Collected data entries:
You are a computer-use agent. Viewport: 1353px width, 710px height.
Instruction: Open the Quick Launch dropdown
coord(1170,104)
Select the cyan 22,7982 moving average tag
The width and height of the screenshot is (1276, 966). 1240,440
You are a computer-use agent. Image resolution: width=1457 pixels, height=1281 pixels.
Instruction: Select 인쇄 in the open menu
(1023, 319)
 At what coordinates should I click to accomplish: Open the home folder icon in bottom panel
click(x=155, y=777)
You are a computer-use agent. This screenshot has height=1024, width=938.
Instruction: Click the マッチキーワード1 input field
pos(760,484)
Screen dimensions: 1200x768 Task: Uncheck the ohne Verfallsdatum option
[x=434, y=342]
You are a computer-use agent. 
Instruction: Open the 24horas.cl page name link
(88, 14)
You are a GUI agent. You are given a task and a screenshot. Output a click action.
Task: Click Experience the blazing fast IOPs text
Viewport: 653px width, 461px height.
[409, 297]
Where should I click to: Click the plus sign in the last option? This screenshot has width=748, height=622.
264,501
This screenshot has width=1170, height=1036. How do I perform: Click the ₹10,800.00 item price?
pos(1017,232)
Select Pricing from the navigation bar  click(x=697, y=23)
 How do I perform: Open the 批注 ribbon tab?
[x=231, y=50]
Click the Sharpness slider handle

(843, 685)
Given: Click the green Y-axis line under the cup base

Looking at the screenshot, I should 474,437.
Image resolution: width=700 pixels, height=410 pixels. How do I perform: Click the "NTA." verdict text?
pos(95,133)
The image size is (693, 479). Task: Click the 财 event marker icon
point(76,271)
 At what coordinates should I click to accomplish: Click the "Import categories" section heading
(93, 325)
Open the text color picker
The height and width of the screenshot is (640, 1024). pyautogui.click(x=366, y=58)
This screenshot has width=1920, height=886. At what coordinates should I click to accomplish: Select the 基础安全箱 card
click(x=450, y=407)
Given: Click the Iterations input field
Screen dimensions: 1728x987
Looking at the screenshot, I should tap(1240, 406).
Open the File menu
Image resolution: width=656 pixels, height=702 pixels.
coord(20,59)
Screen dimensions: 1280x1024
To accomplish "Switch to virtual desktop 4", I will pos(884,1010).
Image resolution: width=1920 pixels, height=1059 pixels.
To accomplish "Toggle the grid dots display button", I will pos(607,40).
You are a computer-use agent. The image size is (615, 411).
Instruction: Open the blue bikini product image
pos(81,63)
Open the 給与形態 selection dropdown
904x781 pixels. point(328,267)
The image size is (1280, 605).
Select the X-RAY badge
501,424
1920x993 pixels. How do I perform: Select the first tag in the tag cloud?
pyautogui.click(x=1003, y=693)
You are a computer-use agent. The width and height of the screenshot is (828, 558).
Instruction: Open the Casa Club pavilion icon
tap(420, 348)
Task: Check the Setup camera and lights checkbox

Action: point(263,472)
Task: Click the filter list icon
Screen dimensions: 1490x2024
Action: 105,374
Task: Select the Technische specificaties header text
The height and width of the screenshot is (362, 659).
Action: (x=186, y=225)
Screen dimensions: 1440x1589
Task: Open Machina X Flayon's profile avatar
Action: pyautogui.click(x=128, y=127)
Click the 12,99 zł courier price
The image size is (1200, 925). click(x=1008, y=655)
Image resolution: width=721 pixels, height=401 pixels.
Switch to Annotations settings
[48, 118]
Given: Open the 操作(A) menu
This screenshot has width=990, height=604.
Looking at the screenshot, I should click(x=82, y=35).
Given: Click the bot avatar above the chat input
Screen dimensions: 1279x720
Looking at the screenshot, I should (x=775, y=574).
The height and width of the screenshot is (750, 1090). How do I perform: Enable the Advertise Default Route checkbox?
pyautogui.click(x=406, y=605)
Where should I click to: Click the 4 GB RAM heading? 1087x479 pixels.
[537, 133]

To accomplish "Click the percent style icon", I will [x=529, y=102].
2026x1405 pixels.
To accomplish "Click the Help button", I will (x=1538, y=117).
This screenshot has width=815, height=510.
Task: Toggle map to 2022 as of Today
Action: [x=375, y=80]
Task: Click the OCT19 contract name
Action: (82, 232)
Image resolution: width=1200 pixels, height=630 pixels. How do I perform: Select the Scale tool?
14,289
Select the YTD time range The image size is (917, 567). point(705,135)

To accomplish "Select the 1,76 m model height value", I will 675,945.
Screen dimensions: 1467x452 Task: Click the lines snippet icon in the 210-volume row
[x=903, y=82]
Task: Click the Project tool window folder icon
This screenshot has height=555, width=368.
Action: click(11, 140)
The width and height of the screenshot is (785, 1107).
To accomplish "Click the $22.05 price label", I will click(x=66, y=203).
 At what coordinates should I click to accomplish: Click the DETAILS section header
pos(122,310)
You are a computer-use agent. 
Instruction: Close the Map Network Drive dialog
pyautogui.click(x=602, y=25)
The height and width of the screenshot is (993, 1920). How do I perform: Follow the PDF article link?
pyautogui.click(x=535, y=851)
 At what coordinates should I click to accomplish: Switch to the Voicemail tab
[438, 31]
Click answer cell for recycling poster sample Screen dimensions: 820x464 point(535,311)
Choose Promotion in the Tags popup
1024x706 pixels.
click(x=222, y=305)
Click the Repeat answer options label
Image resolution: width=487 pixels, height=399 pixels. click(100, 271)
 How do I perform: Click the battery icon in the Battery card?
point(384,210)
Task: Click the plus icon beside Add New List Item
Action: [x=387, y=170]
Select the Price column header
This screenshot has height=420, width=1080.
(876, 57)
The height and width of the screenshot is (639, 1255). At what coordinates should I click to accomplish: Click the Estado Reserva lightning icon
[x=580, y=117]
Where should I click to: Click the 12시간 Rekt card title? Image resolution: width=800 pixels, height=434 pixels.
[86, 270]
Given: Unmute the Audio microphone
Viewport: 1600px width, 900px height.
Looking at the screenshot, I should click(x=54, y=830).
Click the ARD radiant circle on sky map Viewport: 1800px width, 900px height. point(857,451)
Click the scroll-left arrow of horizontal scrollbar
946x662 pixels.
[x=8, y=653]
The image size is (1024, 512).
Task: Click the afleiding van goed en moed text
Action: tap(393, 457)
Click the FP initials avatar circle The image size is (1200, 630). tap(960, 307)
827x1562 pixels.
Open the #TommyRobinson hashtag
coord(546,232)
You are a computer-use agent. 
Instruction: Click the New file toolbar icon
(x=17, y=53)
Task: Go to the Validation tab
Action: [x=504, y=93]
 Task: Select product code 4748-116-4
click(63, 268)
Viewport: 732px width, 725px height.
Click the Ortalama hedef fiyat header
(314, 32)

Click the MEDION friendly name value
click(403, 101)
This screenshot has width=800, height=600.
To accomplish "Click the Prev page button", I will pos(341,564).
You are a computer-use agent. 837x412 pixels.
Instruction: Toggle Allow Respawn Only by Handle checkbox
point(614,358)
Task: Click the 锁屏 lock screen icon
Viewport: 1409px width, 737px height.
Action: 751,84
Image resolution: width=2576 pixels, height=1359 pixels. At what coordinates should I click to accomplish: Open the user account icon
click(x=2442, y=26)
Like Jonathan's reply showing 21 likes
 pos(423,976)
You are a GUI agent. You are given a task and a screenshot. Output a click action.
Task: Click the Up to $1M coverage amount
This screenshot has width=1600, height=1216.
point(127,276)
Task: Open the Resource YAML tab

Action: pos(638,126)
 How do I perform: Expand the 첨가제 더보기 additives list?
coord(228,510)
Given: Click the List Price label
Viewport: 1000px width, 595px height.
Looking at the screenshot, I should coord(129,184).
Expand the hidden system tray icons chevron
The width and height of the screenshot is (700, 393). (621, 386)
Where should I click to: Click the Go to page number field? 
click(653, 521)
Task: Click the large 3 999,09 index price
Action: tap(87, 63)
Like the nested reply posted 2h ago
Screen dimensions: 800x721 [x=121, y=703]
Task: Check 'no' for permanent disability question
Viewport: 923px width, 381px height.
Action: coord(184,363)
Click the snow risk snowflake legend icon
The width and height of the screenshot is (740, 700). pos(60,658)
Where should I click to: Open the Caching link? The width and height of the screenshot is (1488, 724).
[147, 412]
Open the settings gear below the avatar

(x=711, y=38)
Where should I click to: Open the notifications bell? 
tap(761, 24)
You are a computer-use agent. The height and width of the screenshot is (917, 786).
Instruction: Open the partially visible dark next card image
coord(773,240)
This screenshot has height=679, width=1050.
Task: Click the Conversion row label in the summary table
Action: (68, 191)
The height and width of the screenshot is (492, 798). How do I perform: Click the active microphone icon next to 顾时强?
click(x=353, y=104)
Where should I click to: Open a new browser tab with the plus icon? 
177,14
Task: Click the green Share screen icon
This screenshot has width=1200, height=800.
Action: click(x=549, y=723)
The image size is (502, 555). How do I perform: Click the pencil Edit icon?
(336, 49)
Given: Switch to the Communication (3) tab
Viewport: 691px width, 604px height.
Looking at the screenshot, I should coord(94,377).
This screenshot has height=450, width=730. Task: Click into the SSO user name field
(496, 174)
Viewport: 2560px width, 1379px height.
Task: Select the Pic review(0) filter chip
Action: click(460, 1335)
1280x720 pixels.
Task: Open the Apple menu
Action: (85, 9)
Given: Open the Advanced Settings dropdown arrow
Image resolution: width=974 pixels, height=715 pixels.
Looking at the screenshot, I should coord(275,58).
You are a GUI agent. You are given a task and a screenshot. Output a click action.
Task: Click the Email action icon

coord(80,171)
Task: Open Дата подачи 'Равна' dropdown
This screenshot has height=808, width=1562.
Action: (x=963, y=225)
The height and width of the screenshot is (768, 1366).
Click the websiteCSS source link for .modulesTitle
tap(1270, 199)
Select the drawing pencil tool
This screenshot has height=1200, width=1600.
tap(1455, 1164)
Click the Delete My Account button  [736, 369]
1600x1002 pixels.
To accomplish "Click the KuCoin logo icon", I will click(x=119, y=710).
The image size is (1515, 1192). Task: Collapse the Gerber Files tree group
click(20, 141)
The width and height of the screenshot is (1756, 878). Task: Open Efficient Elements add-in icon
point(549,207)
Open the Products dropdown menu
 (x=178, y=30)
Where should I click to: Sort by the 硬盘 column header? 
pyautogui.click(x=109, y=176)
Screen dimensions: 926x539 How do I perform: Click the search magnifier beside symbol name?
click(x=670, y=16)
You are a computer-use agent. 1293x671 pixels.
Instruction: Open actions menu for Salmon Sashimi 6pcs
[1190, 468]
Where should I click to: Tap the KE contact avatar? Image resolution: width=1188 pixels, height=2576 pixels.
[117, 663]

PROBLEM TO SOLVE: Copy exactly the lines above, from the one containing "Screen dimensions: 926x539" through the very last line.

OUTPUT OF THE EXERCISE:
Screen dimensions: 926x539 How do I perform: Click the search magnifier beside symbol name?
click(x=670, y=16)
You are a computer-use agent. 1293x671 pixels.
Instruction: Open actions menu for Salmon Sashimi 6pcs
[1190, 468]
Where should I click to: Tap the KE contact avatar? Image resolution: width=1188 pixels, height=2576 pixels.
[117, 663]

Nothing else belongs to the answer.